• Exercise: All lines with the word "agent" are to be found and copied from the listing.

# # # # # # #

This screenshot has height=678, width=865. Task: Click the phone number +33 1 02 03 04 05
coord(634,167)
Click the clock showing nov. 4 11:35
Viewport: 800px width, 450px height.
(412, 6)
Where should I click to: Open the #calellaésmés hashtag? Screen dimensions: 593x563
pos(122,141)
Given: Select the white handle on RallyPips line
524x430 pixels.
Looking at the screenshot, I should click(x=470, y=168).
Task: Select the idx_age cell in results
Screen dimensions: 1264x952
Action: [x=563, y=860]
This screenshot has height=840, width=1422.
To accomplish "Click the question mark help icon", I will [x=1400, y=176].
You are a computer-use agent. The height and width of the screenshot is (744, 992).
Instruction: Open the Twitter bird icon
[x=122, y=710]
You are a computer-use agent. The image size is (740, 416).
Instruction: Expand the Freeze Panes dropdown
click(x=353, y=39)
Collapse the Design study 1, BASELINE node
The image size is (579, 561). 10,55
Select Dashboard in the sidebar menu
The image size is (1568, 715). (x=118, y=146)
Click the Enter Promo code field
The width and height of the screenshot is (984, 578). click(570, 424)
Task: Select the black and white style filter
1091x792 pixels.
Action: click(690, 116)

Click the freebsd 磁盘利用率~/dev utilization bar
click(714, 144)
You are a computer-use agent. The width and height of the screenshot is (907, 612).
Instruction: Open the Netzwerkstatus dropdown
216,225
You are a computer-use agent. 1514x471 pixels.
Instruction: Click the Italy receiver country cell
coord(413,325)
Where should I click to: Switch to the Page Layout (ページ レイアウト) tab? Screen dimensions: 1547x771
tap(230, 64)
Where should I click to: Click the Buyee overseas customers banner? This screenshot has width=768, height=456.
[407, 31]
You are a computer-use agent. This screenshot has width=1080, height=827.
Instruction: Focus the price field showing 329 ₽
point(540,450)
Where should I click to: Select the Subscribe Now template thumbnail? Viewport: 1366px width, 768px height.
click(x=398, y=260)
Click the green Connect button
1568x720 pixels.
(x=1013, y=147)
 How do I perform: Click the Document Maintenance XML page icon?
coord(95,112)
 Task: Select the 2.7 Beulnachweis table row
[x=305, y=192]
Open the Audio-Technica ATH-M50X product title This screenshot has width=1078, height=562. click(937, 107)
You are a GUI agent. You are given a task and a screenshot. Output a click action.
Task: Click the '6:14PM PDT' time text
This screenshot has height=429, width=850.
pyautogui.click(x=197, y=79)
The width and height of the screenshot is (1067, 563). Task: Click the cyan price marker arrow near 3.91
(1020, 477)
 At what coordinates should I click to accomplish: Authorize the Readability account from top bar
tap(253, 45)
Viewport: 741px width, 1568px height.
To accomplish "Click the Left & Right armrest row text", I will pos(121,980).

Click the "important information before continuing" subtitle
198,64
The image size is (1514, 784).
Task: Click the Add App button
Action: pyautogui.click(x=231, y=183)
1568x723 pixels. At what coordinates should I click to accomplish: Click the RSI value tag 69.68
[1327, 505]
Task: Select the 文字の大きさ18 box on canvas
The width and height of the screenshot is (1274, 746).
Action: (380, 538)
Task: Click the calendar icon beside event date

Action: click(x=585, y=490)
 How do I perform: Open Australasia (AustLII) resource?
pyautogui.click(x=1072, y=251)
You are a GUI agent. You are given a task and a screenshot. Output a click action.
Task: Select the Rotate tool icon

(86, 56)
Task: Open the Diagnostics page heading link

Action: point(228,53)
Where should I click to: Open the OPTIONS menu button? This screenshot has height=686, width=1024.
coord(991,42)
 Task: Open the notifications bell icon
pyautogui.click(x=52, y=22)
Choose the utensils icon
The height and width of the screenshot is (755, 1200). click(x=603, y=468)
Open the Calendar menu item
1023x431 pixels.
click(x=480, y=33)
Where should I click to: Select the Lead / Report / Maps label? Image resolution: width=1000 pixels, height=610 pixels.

# # # # # # #

• Response to the task:
You are a computer-use agent. The height and width of the screenshot is (744, 992).
You are a computer-use agent. The image size is (740, 416).
You are a computer-use agent. The width and height of the screenshot is (907, 612).
You are a computer-use agent. 1514x471 pixels.
You are a computer-use agent. This screenshot has width=1080, height=827.
You are a GUI agent. You are given a task and a screenshot. Output a click action.
You are a GUI agent. You are given a task and a screenshot. Output a click action.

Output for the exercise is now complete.